_SHORT TASK 1_
According to the passage on Estonian history and Kadriorg, in what year did Peter begin work on the palace there?

We were well aware of the broad historical sweep here in Estonia: how in the Middle Ages, the Danes along with merchants allied across the Baltic in the Hanseatic League kept control of the country; the conflicts that led to Swedish rule from the mid-16th century to the beginning of the 18th; then the rule by Tsarist Russia beginning with Peter the Great after the horrific Northern, or Nordic, Wars; and finally the start of the Estonian Republic after the end of World War 1 and the overthrow of the Tsars.
Nonetheless we were still surprised to learn that Tsar Peter had built his summer palace on forested land just a short distance east of central Tallinn. In 1718, nearly 300 years ago, once Peter had succeeded in the Northern Wars, he began work on a palace at Kadriorg, “Catherine’s Valley” – or Kadrioru Loss, as the Estonians call it. It was to be the royal summer palace by the sea, a gift for his queen, Catherine I (or Ekaterina in Russian). Putting it here made sense in a way, considering that, fifteen years earlier, Peter had moved the capital of Russia to his new city on the Baltic, St. Petersburg, just a few hundred kilometers away.

_SHORT TASK 2_
Extract every line of the listing below without changing anything.

Collected data entries:
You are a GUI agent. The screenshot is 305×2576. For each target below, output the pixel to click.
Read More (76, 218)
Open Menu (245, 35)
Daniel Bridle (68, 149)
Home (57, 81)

_WORKED ANSWER 1_
1718

_WORKED ANSWER 2_
You are a GUI agent. The screenshot is 305×2576. For each target below, output the pixel to click.
Read More (76, 218)
Open Menu (245, 35)
Daniel Bridle (68, 149)
Home (57, 81)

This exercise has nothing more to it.